TASK DETAILS: Only one stretch of the data below should be repeated: the lines from the line containing "The height and" through the line containing "Pin the App registrations blade", inclusive, exactly as they are.

EXERCISE DATA:
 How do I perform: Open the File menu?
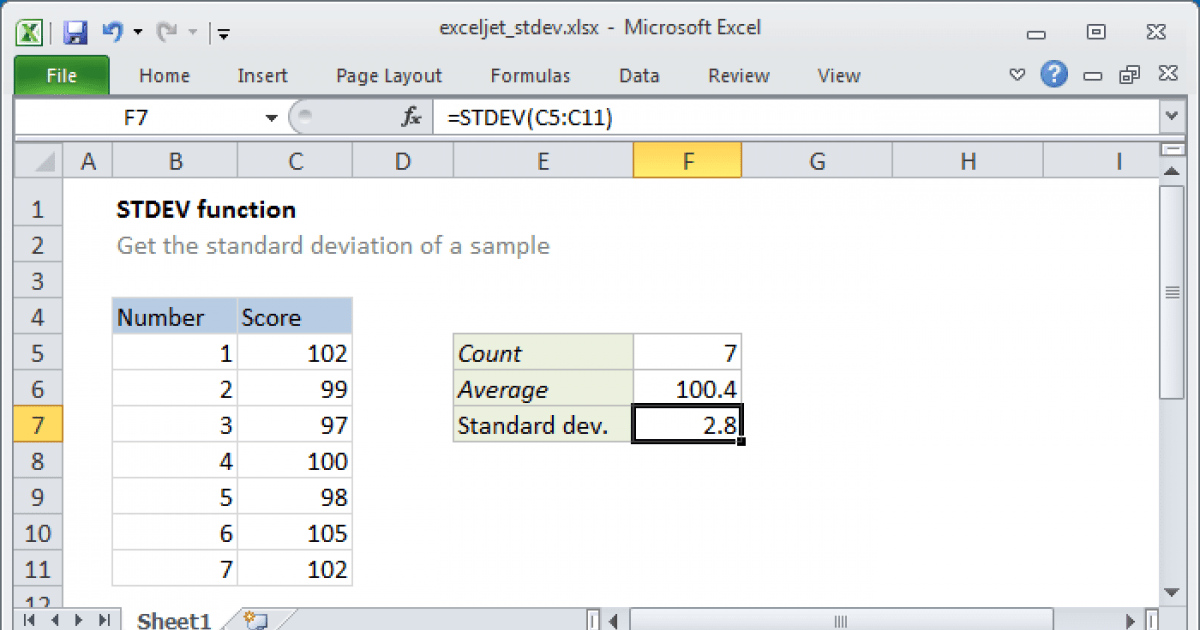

...

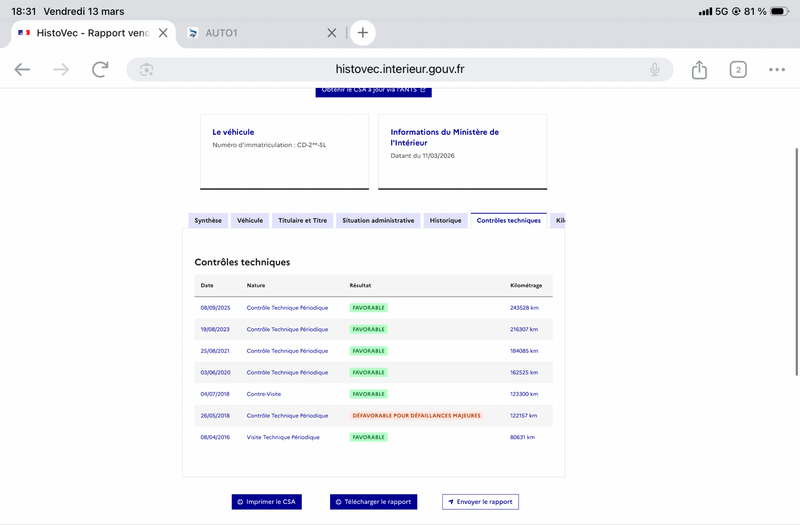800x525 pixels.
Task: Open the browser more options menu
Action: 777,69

--

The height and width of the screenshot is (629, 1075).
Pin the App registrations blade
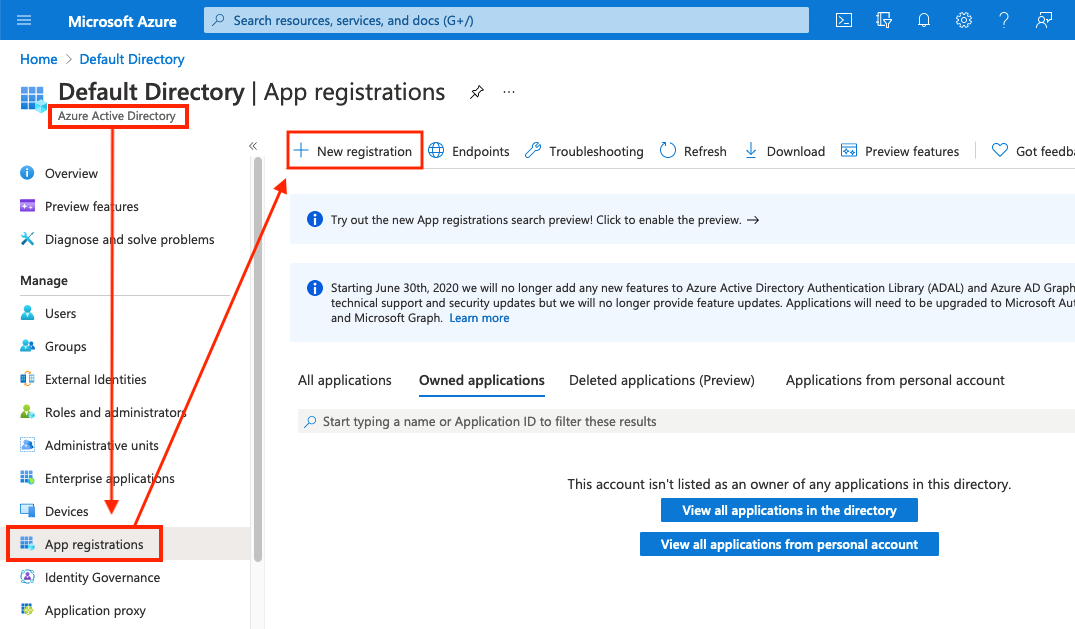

REPLY:
The height and width of the screenshot is (629, 1075).
Pin the App registrations blade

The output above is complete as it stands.